Now I’m in a writing mood but the question is certainly what to write about? There’s Paul Telfer, my new love:
And there is the really, really awful miniseries that I might have watched last night with my wife because she appreciates Mr. Telfer as well. He was Hercules but he wasn’t the son of Zeus, but he was super strong, but Hera was suddenly a fertility goddess, and the Ancient Greeks wore Roman Armor. Don’t ask. It was just all bad.
But honestly, what’s really on my mind is what to do when someone close to you does something incredibly offensive, even if only by proxy. I mean, obviously you ask them nicely and privately if they would cease the offensive behavior: excuse me Uncle Shamus, would you mind not being a racist bastard in my presence? But what if there is the chance Uncle Shamus won’t? What if he and Cousin Elbert decide that the joke is worth more than how you feel about it and you just need to get a better sense of humor?
You see my dilemma. Compound that with family politics, what is Uncle Shamus and Cousin Elbert’s standing in the family in comparison to yours, and their general sensitivity (which can’t be much if they make the joke in the first place) and you have yourself in a pickle. Of course, I don’t believe that not saying anything is the right choice either: you come across enough drunk old white guys in bars that you have to listen to silently while secretly plotting escape--it just isn’t cricket to have to put up with it in your family too.

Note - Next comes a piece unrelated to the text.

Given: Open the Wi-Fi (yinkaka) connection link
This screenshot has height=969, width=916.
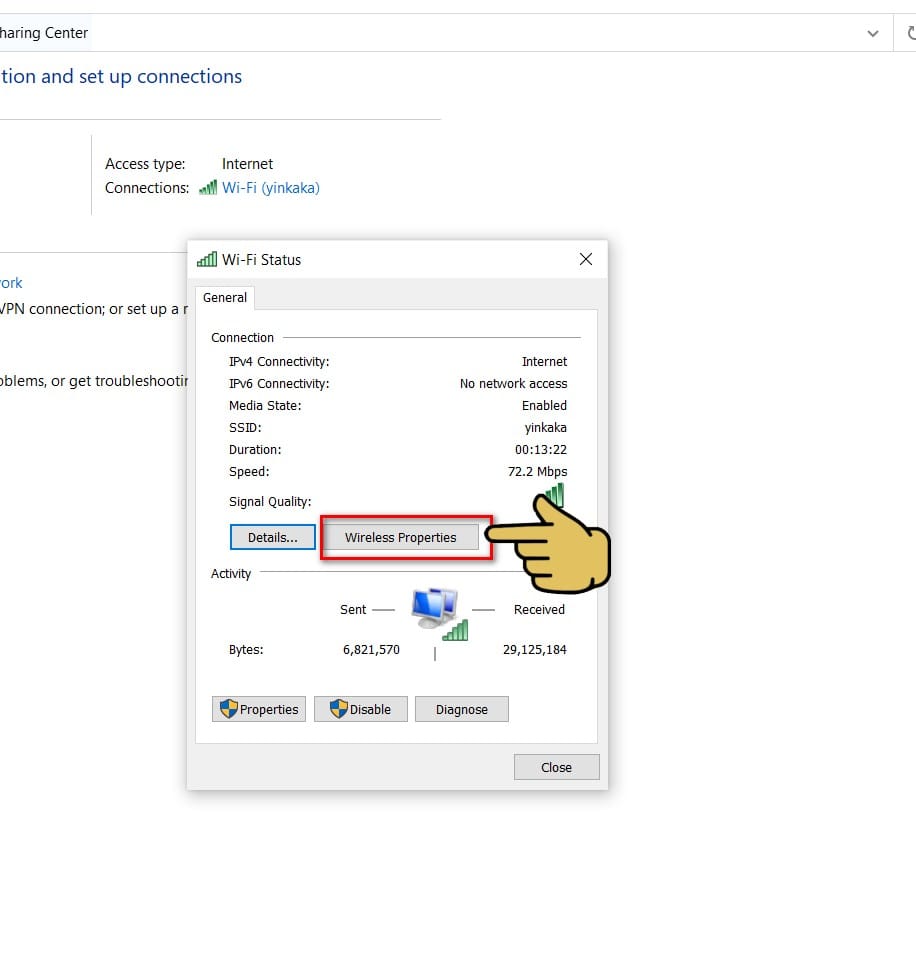Looking at the screenshot, I should pos(271,188).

And don’t we have a responsibility to those we love not to let them be douche bags? Maybe we don’t; maybe it’s more important to look the other way and stifle your anger, but when someone does something really egregious, makes a gay joke in front of the gay kid, makes a fat joke in front of the fat kid, makes a racist joke in front of well, anybody, don’t we have an ethical obligation to find someone way to point out the inappropriateness of the situation?
And it isn’t like all of you are going to get along all the time, or even that you should speak up at every offense, but isn’t there a line that shouldn’t be crossed? Isn’t there some level of bigotry or insensitivity that goes too far?

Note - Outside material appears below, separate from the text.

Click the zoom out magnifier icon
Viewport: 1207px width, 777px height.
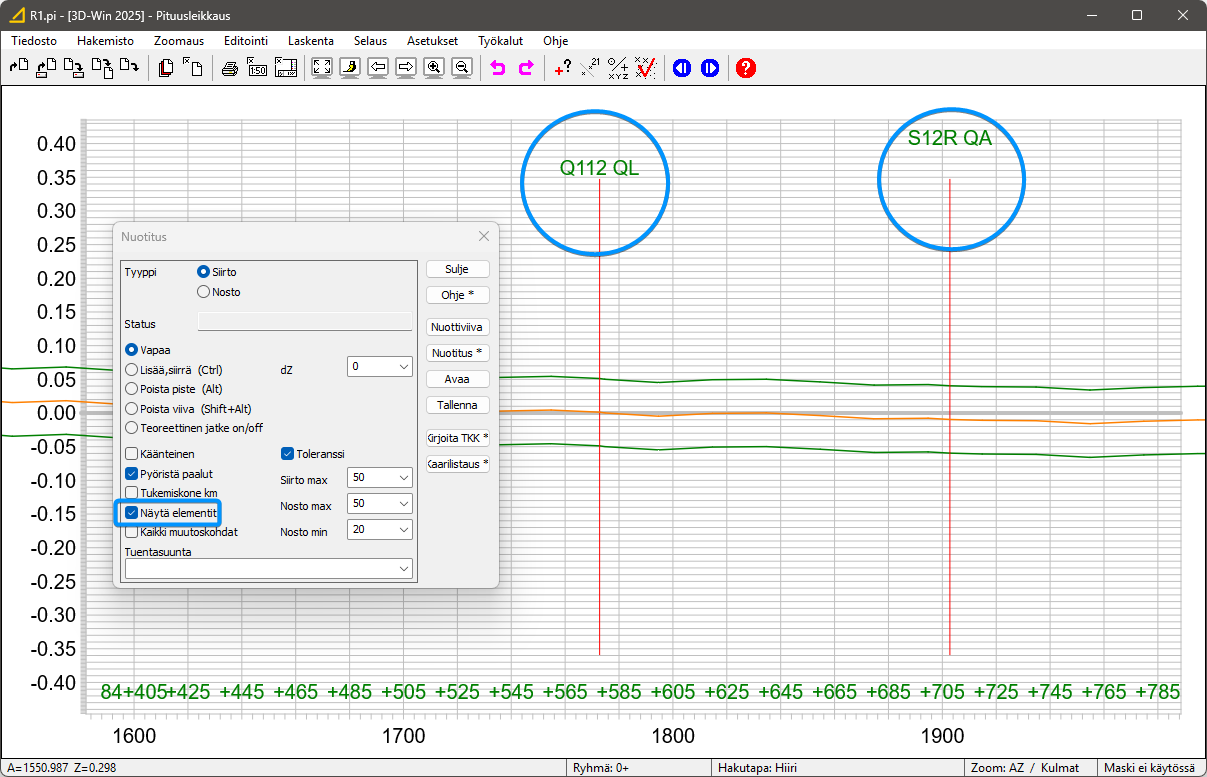click(461, 68)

Honestly it’s the same part of me that wouldn’t stand down when my friend got beat up in 8th grade. There were, like, 14 of us and three of them and these stupid bullies start picking on our friend. I looked at everyone standing to the side while said friend got beat up and all of a sudden I was charging. I tried to get everyone else to join in, protect our friend, but no way in hell was I going to let him get beat up. So I shoved the dude on top of my friend down and did my best to protect. I wasn’t as successful as I wanted to be, my fist never made contact with anyone’s face for example, and I still don’t feel our friend was appropriately protected (cause he wasn’t) but I just can’t stay quiet when people do wrong things. Making fun of the fat chick, making fun of the kid with a speech problem, picking on the little guy--these are all wrong things.
And I know, not everyone feels this way. Some people who were bullied grow up to be bullies, but isn’t that just tragic? To demand someone’s obsequiousness through force in order to prop up seething self hate is simply unacceptable. And/or, to make fun of others because it improves the way one feels about themselves is also unacceptable. And I’m no saint; goodness knows I’ve secretly mocked more than a few people in my time, but I work really hard not to cross the lines that matter. I also cultivate friends who call me on it when I flirt with actual meanness.
I’m not going to say something like “mean people suck” cause sometimes mean people are really, really funny, but bullies. I really, really hate bullies. Always have. It’s just reprehensible. You don’t pick on people. You don’t tease people. You absolutely never ever make somebody cry. But if more people had a self-awareness I suppose we wouldn’t be debating whether that preacher should or should not burn the Qu’ran.
See? Isn’t there someone in his family who could pull him aside and say, “this is unacceptable?”